Chemical compound made of iron and nitrogen

Iron nitrides are inorganic chemical compounds of iron and nitrogen.

== Chemical properties==
Iron has five nitrides observed at ambient conditions: Fe_{2}N, Fe_{3}N_{4}, Fe_{4}N, Fe_{7}N_{3} and Fe_{16}N_{2}. They are crystalline, metallic solids. Group 7 and group 8 transition metals form nitrides that decompose at relatively low temperatures—iron nitride, Fe_{2}N, decomposes with loss of molecular nitrogen at around 400 °C and formation of lower-nitrogen content iron nitrides. They are insoluble in water. At high pressure, stability and formation of new nitrogen-rich nitrides (N/Fe ratio at least one) were suggested and later discovered. These include the FeN, FeN_{2} and FeN_{4} solids which become thermodynamically stable above 17.7 GPa, 72 GPa and 106 GPa, respectively.

==Health hazards==
When heated to decomposition or exposed to humidity, iron nitride may emit toxic fumes of ammonia. It is considered a moderate explosion hazard.

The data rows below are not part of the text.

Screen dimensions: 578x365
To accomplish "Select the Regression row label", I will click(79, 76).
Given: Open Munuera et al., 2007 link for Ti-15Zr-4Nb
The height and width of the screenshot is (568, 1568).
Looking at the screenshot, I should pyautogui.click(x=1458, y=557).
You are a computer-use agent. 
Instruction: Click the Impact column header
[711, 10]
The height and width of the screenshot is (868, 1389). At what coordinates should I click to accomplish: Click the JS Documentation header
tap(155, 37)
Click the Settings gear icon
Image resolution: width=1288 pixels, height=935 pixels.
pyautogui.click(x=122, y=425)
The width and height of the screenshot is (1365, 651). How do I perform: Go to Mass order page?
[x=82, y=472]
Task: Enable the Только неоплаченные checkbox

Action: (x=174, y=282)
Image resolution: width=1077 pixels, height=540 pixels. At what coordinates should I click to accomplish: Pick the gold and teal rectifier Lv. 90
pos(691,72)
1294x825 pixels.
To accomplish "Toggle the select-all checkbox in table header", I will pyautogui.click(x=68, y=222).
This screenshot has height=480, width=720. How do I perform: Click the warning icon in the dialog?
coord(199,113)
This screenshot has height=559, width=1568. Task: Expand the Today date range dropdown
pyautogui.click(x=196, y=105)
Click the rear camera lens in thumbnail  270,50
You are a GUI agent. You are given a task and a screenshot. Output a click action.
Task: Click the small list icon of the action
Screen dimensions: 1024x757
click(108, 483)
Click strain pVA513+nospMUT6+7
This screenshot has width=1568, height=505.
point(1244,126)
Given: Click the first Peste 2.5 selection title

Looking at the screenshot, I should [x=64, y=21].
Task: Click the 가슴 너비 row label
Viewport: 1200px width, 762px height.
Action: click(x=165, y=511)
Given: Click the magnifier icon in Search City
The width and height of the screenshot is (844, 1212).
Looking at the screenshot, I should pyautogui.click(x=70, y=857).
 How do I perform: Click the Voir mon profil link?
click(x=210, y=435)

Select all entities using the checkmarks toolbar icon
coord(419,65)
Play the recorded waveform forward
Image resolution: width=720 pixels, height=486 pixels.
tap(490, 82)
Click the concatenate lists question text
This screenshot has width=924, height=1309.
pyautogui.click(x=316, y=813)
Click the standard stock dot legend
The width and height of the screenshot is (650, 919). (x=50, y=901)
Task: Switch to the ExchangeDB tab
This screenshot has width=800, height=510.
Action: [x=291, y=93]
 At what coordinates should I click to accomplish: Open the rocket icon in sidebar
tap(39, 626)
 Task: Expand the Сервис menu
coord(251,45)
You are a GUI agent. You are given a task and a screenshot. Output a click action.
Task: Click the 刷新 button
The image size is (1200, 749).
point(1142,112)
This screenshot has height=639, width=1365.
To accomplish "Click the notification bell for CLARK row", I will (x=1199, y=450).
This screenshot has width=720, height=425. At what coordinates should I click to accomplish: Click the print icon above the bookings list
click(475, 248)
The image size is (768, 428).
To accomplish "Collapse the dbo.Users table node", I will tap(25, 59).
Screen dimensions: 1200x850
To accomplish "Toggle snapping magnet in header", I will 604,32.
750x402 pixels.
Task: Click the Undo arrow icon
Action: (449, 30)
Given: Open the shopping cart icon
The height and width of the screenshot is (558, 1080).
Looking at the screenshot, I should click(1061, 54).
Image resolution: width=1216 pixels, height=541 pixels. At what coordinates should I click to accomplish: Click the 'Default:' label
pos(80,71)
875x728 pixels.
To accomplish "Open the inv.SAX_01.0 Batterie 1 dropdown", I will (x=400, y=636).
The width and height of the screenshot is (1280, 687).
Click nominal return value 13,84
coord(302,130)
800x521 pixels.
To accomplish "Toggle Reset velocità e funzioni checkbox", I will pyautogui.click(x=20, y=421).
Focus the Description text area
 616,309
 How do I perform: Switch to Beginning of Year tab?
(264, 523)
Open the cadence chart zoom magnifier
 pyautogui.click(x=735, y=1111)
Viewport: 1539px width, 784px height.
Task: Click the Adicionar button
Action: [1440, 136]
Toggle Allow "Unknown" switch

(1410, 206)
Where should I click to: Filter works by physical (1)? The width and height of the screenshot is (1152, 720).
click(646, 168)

Inhalation of iron nitride dust or powder may cause irritation to the respiratory system and possibly acute iron poisoning or pneumoconiosis.

==Research applications==
Colloidal solution of magnetic iron nitride nanoparticles is a way to create ferrofluids.

Iron nitrides also make the strongest naturally magnetic material.